Dragons have always roared their way into our hearts. Arising from the myths and legends of many cultures, dragons have inescapably become a symbol of fascination, power, fear, love and admiration.
While there are two distinct types — the European and the Chinese — they have influenced each other, and the myths have crossed over into other cultures that have their own version of this fiery beast. Although traits between these various dragons are tied to their cultures, the universal theme is the same. They’re commonly shown as hatching from eggs, having scales, breathing fire and having wings. In almost all cultures however, dragons are revered as the primal forces of nature, religion and the universe, and are often associated with wisdom and the ability to live for eons.
Which is partly why dragons have survived so successfully in story. The fascination people have with dragons continues to grow, especially with events and organizations centered around them. Take Dragon Con for example. This annual event which focuses on science fiction and fantasy takes place every year in Atlanta and has featured authors such as Anne McCaffrey, (author of Dragonriders of Pern), Michael Moorcock (A Spell For Chameleon), Dr. Timothy Leary, Larry Niven, Neil Gaiman, Harlan Ellison, George R. R. Martin and others. Then there the dragons of literature, the most famous of them probably being Smaug from J.R.R. Tolkien’s books. (The Hobbit: The Desolation of Smaug will be out on December 15th). George R.R. Martin’s Game of Thrones series of books features dragons as mythical beasts that were discovered by the Valyrians, and eventually used by the Targaryens to rule Westeros for hundreds of years. J.K. Rowling’s Harry Potter series also featured dragons that played a key role in training Harry.

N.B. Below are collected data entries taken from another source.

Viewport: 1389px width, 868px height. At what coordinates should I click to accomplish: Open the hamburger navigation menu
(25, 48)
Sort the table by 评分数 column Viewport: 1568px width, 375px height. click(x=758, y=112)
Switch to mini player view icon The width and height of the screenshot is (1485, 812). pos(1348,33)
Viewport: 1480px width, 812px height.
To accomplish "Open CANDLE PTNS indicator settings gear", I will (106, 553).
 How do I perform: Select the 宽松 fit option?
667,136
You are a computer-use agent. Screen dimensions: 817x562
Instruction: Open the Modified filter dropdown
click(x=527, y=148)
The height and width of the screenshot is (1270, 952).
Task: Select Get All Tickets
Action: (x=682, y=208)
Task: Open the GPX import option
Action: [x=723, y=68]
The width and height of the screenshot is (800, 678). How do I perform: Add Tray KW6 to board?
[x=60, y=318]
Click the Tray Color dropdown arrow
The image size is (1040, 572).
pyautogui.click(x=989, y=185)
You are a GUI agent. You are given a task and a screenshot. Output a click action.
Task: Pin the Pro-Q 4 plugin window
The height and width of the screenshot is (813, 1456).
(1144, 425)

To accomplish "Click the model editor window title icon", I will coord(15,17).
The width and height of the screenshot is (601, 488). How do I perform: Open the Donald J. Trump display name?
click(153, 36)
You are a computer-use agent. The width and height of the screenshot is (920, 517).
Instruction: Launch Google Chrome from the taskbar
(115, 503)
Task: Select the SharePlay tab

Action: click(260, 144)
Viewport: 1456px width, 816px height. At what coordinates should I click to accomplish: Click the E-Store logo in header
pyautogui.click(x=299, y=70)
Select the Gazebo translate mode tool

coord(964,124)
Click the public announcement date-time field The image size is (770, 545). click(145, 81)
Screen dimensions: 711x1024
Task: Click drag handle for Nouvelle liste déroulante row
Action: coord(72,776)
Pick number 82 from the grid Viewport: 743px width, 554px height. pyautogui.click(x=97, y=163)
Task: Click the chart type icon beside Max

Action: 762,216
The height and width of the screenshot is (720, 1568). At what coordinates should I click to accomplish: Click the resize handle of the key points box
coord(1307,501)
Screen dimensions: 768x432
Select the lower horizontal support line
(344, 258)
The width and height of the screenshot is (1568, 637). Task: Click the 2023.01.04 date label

Then of course there is “Dragon,” from “Shrek,” the serpentine one from “Spirited Away;” the various dragons from “How To Train Your Dragon;” Mushu from “Mulan;” the highly intelligent dragon from “Dragonheart,” and so on. And not forgetting, of course, our own Archie from “Agnes and the Butterfly Dragon” who can change into a butterfly when he chooses.
However dragons are depicted, it looks like they’re here to stay. Whether they are about to make us sit up in our seats, or warm our hearts, dragons have found a place with us, and within us.